#### [Task input]
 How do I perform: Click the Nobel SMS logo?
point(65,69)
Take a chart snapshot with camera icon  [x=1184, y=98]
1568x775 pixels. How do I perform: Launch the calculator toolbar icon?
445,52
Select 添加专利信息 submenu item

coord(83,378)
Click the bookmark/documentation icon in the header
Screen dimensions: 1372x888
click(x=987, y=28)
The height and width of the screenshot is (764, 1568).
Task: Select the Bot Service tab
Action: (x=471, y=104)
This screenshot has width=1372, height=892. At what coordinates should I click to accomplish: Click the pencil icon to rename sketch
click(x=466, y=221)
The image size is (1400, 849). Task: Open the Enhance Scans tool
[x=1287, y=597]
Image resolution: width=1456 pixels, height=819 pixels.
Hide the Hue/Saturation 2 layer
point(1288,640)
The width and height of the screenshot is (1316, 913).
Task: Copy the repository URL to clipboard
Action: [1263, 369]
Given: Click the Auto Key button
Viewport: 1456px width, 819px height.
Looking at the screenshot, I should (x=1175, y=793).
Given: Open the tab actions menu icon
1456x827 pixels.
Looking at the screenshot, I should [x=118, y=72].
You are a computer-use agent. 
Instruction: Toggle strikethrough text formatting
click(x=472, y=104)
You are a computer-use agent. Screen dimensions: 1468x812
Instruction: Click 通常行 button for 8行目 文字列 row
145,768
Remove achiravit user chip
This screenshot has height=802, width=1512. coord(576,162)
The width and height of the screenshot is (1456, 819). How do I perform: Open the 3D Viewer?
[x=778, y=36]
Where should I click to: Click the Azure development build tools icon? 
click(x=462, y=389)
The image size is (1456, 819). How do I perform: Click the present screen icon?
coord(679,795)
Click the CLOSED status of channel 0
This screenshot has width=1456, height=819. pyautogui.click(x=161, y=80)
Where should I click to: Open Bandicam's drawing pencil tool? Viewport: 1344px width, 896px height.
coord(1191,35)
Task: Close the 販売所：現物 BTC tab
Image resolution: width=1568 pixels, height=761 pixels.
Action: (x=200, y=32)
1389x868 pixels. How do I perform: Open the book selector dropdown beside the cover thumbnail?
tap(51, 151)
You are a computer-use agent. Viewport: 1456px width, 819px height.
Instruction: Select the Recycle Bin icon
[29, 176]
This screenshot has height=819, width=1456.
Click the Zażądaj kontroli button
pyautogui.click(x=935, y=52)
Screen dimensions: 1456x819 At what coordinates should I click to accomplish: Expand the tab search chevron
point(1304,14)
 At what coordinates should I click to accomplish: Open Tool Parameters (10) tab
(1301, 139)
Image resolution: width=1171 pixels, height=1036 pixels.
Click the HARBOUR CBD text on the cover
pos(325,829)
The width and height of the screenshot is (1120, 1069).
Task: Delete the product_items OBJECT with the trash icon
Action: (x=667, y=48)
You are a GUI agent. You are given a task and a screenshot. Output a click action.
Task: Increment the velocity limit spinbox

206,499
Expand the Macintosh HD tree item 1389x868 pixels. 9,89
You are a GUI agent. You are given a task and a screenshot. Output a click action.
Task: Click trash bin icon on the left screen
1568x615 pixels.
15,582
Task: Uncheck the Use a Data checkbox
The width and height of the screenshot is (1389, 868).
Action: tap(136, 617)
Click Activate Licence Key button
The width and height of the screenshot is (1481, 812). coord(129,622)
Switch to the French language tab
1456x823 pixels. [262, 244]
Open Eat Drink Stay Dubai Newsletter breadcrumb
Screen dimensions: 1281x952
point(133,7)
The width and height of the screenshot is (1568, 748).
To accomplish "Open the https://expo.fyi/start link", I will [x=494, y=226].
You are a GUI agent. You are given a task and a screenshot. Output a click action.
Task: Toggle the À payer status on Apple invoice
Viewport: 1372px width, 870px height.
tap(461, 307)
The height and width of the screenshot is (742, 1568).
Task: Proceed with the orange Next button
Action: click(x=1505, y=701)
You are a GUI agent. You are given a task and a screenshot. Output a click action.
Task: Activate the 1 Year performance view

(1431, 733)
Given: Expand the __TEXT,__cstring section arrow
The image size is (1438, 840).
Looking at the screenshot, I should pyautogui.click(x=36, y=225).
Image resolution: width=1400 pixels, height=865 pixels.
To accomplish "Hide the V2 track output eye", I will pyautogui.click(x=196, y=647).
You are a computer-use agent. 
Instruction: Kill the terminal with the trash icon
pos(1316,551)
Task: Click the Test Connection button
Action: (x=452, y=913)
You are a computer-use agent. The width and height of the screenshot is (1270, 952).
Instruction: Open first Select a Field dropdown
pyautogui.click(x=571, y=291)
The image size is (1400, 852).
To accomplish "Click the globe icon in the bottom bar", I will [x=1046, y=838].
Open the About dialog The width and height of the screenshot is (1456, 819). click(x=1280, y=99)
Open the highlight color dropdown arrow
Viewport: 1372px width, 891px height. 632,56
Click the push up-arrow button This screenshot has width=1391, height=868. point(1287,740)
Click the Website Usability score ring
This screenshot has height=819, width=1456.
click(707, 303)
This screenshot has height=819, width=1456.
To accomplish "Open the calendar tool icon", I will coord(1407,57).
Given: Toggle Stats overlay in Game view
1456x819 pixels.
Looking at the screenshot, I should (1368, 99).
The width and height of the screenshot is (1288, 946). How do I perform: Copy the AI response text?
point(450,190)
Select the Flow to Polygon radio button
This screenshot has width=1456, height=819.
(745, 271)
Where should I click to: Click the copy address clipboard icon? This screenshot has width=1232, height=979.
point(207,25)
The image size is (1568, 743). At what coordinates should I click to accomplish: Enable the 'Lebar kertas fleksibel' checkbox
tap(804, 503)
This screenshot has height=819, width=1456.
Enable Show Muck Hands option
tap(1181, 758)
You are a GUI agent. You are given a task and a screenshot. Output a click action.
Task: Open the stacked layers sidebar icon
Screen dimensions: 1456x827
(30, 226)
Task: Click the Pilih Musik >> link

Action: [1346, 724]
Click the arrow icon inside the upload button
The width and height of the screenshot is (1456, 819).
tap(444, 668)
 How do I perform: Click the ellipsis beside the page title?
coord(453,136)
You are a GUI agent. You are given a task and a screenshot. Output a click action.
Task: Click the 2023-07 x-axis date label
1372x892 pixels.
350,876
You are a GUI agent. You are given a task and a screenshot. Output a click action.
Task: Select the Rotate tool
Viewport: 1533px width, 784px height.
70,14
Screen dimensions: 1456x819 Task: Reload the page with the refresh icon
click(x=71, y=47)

#### [The task]
Reproduce the data shown above with every line intact.

#### [Your response]
 How do I perform: Click the Nobel SMS logo?
point(65,69)
Take a chart snapshot with camera icon  [x=1184, y=98]
1568x775 pixels. How do I perform: Launch the calculator toolbar icon?
445,52
Select 添加专利信息 submenu item

coord(83,378)
Click the bookmark/documentation icon in the header
Screen dimensions: 1372x888
click(x=987, y=28)
The height and width of the screenshot is (764, 1568).
Task: Select the Bot Service tab
Action: (x=471, y=104)
This screenshot has width=1372, height=892. At what coordinates should I click to accomplish: Click the pencil icon to rename sketch
click(x=466, y=221)
The image size is (1400, 849). Task: Open the Enhance Scans tool
[x=1287, y=597]
Image resolution: width=1456 pixels, height=819 pixels.
Hide the Hue/Saturation 2 layer
point(1288,640)
The width and height of the screenshot is (1316, 913).
Task: Copy the repository URL to clipboard
Action: [1263, 369]
Given: Click the Auto Key button
Viewport: 1456px width, 819px height.
Looking at the screenshot, I should (x=1175, y=793).
Given: Open the tab actions menu icon
1456x827 pixels.
Looking at the screenshot, I should [x=118, y=72].
You are a computer-use agent. 
Instruction: Toggle strikethrough text formatting
click(x=472, y=104)
You are a computer-use agent. Screen dimensions: 1468x812
Instruction: Click 通常行 button for 8行目 文字列 row
145,768
Remove achiravit user chip
This screenshot has height=802, width=1512. coord(576,162)
The width and height of the screenshot is (1456, 819). How do I perform: Open the 3D Viewer?
[x=778, y=36]
Where should I click to: Click the Azure development build tools icon? 
click(x=462, y=389)
The image size is (1456, 819). How do I perform: Click the present screen icon?
coord(679,795)
Click the CLOSED status of channel 0
This screenshot has width=1456, height=819. pyautogui.click(x=161, y=80)
Where should I click to: Open Bandicam's drawing pencil tool? Viewport: 1344px width, 896px height.
coord(1191,35)
Task: Close the 販売所：現物 BTC tab
Image resolution: width=1568 pixels, height=761 pixels.
Action: (x=200, y=32)
1389x868 pixels. How do I perform: Open the book selector dropdown beside the cover thumbnail?
tap(51, 151)
You are a computer-use agent. Viewport: 1456px width, 819px height.
Instruction: Select the Recycle Bin icon
[29, 176]
This screenshot has height=819, width=1456.
Click the Zażądaj kontroli button
pyautogui.click(x=935, y=52)
Screen dimensions: 1456x819 At what coordinates should I click to accomplish: Expand the tab search chevron
point(1304,14)
 At what coordinates should I click to accomplish: Open Tool Parameters (10) tab
(1301, 139)
Image resolution: width=1171 pixels, height=1036 pixels.
Click the HARBOUR CBD text on the cover
pos(325,829)
The width and height of the screenshot is (1120, 1069).
Task: Delete the product_items OBJECT with the trash icon
Action: (x=667, y=48)
You are a GUI agent. You are given a task and a screenshot. Output a click action.
Task: Increment the velocity limit spinbox

206,499
Expand the Macintosh HD tree item 1389x868 pixels. 9,89
You are a GUI agent. You are given a task and a screenshot. Output a click action.
Task: Click trash bin icon on the left screen
1568x615 pixels.
15,582
Task: Uncheck the Use a Data checkbox
The width and height of the screenshot is (1389, 868).
Action: tap(136, 617)
Click Activate Licence Key button
The width and height of the screenshot is (1481, 812). coord(129,622)
Switch to the French language tab
1456x823 pixels. [262, 244]
Open Eat Drink Stay Dubai Newsletter breadcrumb
Screen dimensions: 1281x952
point(133,7)
The width and height of the screenshot is (1568, 748).
To accomplish "Open the https://expo.fyi/start link", I will [x=494, y=226].
You are a GUI agent. You are given a task and a screenshot. Output a click action.
Task: Toggle the À payer status on Apple invoice
Viewport: 1372px width, 870px height.
tap(461, 307)
The height and width of the screenshot is (742, 1568).
Task: Proceed with the orange Next button
Action: click(x=1505, y=701)
You are a GUI agent. You are given a task and a screenshot. Output a click action.
Task: Activate the 1 Year performance view

(1431, 733)
Given: Expand the __TEXT,__cstring section arrow
The image size is (1438, 840).
Looking at the screenshot, I should pyautogui.click(x=36, y=225).
Image resolution: width=1400 pixels, height=865 pixels.
To accomplish "Hide the V2 track output eye", I will pyautogui.click(x=196, y=647).
You are a computer-use agent. 
Instruction: Kill the terminal with the trash icon
pos(1316,551)
Task: Click the Test Connection button
Action: (x=452, y=913)
You are a computer-use agent. The width and height of the screenshot is (1270, 952).
Instruction: Open first Select a Field dropdown
pyautogui.click(x=571, y=291)
The image size is (1400, 852).
To accomplish "Click the globe icon in the bottom bar", I will [x=1046, y=838].
Open the About dialog The width and height of the screenshot is (1456, 819). click(x=1280, y=99)
Open the highlight color dropdown arrow
Viewport: 1372px width, 891px height. 632,56
Click the push up-arrow button This screenshot has width=1391, height=868. point(1287,740)
Click the Website Usability score ring
This screenshot has height=819, width=1456.
click(707, 303)
This screenshot has height=819, width=1456.
To accomplish "Open the calendar tool icon", I will coord(1407,57).
Given: Toggle Stats overlay in Game view
1456x819 pixels.
Looking at the screenshot, I should (1368, 99).
The width and height of the screenshot is (1288, 946). How do I perform: Copy the AI response text?
point(450,190)
Select the Flow to Polygon radio button
This screenshot has width=1456, height=819.
(745, 271)
Where should I click to: Click the copy address clipboard icon? This screenshot has width=1232, height=979.
point(207,25)
The image size is (1568, 743). At what coordinates should I click to accomplish: Enable the 'Lebar kertas fleksibel' checkbox
tap(804, 503)
This screenshot has height=819, width=1456.
Enable Show Muck Hands option
tap(1181, 758)
You are a GUI agent. You are given a task and a screenshot. Output a click action.
Task: Open the stacked layers sidebar icon
Screen dimensions: 1456x827
(30, 226)
Task: Click the Pilih Musik >> link

Action: [1346, 724]
Click the arrow icon inside the upload button
The width and height of the screenshot is (1456, 819).
tap(444, 668)
 How do I perform: Click the ellipsis beside the page title?
coord(453,136)
You are a GUI agent. You are given a task and a screenshot. Output a click action.
Task: Click the 2023-07 x-axis date label
1372x892 pixels.
350,876
You are a GUI agent. You are given a task and a screenshot. Output a click action.
Task: Select the Rotate tool
Viewport: 1533px width, 784px height.
70,14
Screen dimensions: 1456x819 Task: Reload the page with the refresh icon
click(x=71, y=47)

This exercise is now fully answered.